Tip: If you're thinking of sharing, you might want to set addresses and destinations as cities and suburbs, as opposed to actual addresses. That way folks you're sharing with don't know exactly where you live.

3. Analytics: The "How Are We Doing?" Data

We do use basic web analytics to see how many people are using the tool and which car models are getting the most love. This data is anonymised. We see that someone in Sydney tested their routes using a Hyundai IONIQ 6 or a Chery Tiggo8; we don’t know it was you. We don't even know who you are.

4. Our Open-Source Friends

To make the magic happen, we use:

  • OpenStreetMap and OSRM for addresses and routing.
  • Manufacturer Data: We load car specs and sometimes link to their pages. We're working to make it automated, but right now, there's a human entering small amounts of details while you're sleeping.

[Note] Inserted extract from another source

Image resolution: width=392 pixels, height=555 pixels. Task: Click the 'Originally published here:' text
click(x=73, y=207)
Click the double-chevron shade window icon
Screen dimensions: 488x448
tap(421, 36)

Note: If you click a link to a manufacturer's site or your energy retailer, you’re entering their neighbourhood. Their privacy rules apply there, not ours.

5. Results are estimates

RangeFit is a high-tech crystal ball, but it’s still a bit of a crystal ball. Weather, lead feet, heavy boot loads, and hills happen. We're applying maths with guesstimation to work out routing, but your use case will vary.

This is a bit of a guide to help you make sense of electric vehicles and plug-in hybrids when you've come from a world of petrol.

Always confirm the final details with your car manufacturer and energy provider before signing on the dotted line.

6. Who is Behind This?

RangeFit was created by Leigh D. Stark, the award-winning journalist behind pickr.com.au. If you’ve read Pickr, you know Leigh is obsessed with facts and hates fluff. That same philosophy drives this tool. He built this because he was researching EVs and PHEVs, and getting lost in ranges and other bits and bobs.

He's found writing and making tools helps him understand topics better, so he built a tool made for Australians to work out how an electric vehicle (EV) and plug-in hybrid electric vehicle (PHEV) could relate to them and their regular drives.

7. Changes to This Policy

If we add a cool new feature—like a "Should I buy an electric unicycle?" calculator, we might update this policy. Check back whenever you're car shopping.

Last Updated: March 2026

Because even privacy policies need a recharge every now and then.